[Records for this exercise]
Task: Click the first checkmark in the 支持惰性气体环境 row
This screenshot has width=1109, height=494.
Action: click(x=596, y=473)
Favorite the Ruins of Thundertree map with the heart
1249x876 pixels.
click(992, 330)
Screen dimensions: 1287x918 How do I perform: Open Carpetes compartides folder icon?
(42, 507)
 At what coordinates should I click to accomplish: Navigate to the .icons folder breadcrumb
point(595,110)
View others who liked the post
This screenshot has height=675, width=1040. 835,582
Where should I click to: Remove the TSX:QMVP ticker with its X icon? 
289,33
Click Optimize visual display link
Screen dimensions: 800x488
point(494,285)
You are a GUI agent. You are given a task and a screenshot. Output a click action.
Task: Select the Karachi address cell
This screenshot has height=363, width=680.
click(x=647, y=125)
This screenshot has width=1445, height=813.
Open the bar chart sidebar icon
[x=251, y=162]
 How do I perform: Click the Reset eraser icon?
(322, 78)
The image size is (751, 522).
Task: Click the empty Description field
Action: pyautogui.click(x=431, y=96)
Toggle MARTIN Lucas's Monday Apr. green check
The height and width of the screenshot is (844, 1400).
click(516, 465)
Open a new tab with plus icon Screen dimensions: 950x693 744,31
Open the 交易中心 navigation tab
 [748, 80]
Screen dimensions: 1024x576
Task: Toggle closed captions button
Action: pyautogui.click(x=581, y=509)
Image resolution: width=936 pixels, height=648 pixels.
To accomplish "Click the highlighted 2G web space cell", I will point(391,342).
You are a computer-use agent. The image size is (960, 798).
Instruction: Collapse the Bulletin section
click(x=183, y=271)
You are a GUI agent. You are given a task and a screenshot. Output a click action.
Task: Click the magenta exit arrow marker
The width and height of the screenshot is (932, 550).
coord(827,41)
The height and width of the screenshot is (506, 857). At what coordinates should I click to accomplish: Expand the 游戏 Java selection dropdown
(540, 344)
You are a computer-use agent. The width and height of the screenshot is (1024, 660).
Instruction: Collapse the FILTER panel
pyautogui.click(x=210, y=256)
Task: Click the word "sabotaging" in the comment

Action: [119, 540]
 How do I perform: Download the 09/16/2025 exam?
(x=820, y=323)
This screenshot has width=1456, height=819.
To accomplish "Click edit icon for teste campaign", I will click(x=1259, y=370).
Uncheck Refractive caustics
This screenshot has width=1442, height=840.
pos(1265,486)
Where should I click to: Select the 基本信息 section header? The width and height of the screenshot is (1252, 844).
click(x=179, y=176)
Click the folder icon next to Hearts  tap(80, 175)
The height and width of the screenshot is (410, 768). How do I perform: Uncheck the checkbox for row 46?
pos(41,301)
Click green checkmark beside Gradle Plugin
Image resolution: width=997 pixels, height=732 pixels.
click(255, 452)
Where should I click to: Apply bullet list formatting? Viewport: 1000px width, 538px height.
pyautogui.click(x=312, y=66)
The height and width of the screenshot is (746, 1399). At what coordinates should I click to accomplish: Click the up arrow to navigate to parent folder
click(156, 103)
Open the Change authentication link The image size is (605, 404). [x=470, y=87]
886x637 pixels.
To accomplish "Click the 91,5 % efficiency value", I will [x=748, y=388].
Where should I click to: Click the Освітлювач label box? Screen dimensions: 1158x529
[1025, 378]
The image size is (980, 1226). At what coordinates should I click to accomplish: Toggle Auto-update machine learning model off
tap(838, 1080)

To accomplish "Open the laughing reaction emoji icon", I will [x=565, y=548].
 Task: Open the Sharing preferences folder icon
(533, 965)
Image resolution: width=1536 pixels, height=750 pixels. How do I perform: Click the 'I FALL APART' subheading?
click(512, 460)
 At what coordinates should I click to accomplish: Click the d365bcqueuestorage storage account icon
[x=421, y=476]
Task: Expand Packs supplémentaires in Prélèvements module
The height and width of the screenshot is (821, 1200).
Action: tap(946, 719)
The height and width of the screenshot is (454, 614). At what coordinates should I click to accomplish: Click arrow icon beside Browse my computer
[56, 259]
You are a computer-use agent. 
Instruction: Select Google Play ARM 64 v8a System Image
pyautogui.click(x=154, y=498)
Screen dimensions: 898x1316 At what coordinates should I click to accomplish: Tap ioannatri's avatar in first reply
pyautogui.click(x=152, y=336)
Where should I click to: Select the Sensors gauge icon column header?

[What the exercise asks] Write out every line from the data above that includes "cell".

[Response]
Task: Select the Karachi address cell
To accomplish "Click the highlighted 2G web space cell", I will point(391,342).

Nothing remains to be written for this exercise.